AV levels and ADAS or Advanced Driver Assist System
In some countries like the US, self driving vehicles are regulated as per the technical specification they are equipped with. ADAS or Advanced Driver Assist System, is a driving assistant support mechanism and is the key indicator of level of autonomy an AV is equipped with. There are following autonomy levels delineated under the ADAS:
- Level 1 (DA or driver assistance) includes adaptive cruise control, emergency brake assist, automatic emergency brake assist, lane-keeping, and lane centering.
- Level 2 (POA or partial operation automation) includes highway assist, autonomous obstacle avoidance, and autonomous parking.
- Level 3 (CA or conditional automation) to include highway driving, driver initiated lane change, automated valet parking.
- Level 4 (AOA or advanced operation automation) sustainable and operational design; limited implementation of DDT or dynamic driving task.
- Level 5 is when the vehicle is fully autonomous; no human intervention.

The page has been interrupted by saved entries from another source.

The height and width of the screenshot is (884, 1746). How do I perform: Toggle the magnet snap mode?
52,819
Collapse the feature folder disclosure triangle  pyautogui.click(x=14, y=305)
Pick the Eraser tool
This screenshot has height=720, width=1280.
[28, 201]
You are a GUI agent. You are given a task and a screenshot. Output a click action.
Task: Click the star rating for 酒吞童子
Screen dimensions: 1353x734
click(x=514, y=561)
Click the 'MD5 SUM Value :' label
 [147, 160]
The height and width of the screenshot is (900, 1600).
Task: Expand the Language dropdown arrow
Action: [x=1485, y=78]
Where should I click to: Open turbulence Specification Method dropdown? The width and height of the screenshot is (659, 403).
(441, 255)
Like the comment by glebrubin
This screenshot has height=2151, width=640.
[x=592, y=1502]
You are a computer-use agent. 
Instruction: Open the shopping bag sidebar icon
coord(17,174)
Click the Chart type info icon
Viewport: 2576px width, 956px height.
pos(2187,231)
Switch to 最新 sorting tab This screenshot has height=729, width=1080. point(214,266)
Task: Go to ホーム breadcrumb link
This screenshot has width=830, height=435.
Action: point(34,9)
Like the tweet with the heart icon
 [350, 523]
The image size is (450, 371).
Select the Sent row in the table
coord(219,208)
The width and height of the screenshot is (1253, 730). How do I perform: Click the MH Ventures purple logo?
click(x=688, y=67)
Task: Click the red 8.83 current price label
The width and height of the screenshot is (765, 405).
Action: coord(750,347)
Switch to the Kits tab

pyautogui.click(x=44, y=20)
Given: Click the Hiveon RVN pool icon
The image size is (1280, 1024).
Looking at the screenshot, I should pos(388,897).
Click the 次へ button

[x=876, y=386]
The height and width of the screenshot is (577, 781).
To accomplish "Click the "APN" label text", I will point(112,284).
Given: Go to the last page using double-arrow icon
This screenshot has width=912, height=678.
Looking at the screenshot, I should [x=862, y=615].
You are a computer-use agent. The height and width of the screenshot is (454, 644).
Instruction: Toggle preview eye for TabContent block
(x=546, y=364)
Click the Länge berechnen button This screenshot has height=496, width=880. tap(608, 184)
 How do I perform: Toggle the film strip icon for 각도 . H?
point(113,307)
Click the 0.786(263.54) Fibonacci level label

Deep learning: Algorithms, neural network mesh with ADAS inclusion
Object detection, recognition, image localization and prediction of the next movement form the core when it comes to autonomous vehicles. The localization remains a challenging task in autonomous vehicles which enables them to understand its own positioning on the ground. This challenge is dealt with satellite based navigation systems and inertial navigation systems. The ADAS works for long range detection while CNNs play a critical role in lane detection, pedestrian detection and redundant object detection as well.
The CNNs or convolutional neural network are powered by machine learning algorithms that work and process the sensor data in real-time to produce actionable steps of the vehicle. This is an extremely crucial and data-intense operation, and requires fast execution. Therefore, most autonomous vehicles are built with specific hardware requirements based on the multi-format data interaction and simultaneous processing. The hardware requirements include GPU, TPU, FPGA for training and deployment to make the vehicle functional
Image credit: researchgate
Autonomous vehicles employ deep learning and there is a concrete reason for this. AVs function on end-to-end learning and everything takes place in real-time, hence the data processing must be at lightning fast speed. The method of processing images for example, applied in the vehicles, wherein, the camera images are directly processed into CNN which reproduces steering angle as output. The deep learning (mesh) is performed by the massive technology structure that enables the vehicle to perceive, plan, coordinate and control. The overall movement of the vehicle encompasses these:
- For perception: Localization or environmental perception
- For plan: Mission, behavior and motion planning
- For control: Path or trajectory tracking
Combined with machine learning algorithms, the data utilized for processing via deep learning pass through algorithms like pattern recognition methods – SVM or support vector machine with histogram of oriented gradients and PCA or Principle Component Analysis. The clustering algorithm is also utilized to find out the most relevant and appropriate imagery to understand the environment. While, the decision matrix algorithm – Adaboost is used for making overall prediction and decision of car’s movement.
The autonomous vehicles are under trial for a few years. An increased focus on making the movement of the vehicle safe and efficient around the cities across the world can be seen. Pertinently, localization has been the most crucial challenge to work on and the recent development and advancement in the concept of SLAM (Simultaneous localization and mapping) has significantly addressed some of the localization challenges. The perception of the environment of an autonomous vehicle has undergone many changes in the past couple of years and still continues to leverage the sensor data and semantic data of the topology in order to perform consistently as per the shifting environment. With millions of accidents happening due to human error, AVs are a revolutionary concept for mobility in the smart cities or cities of the future. They can contribute significantly in reducing human dependency and avert human errors on the road; and also reduce stress and congestion on roads. Electric AVs will aid in reducing the carbon emissions as well. The introduction of autonomous vehicles will also help in going to the next level and achieving
Vehicle-to-Vehicle communication. Google’s self-driving cars program, Waymo, has recorded the most successful run in the autonomous vehicles category, until now. More is expected in the AV domain in the coming years, something to wait and watch out for.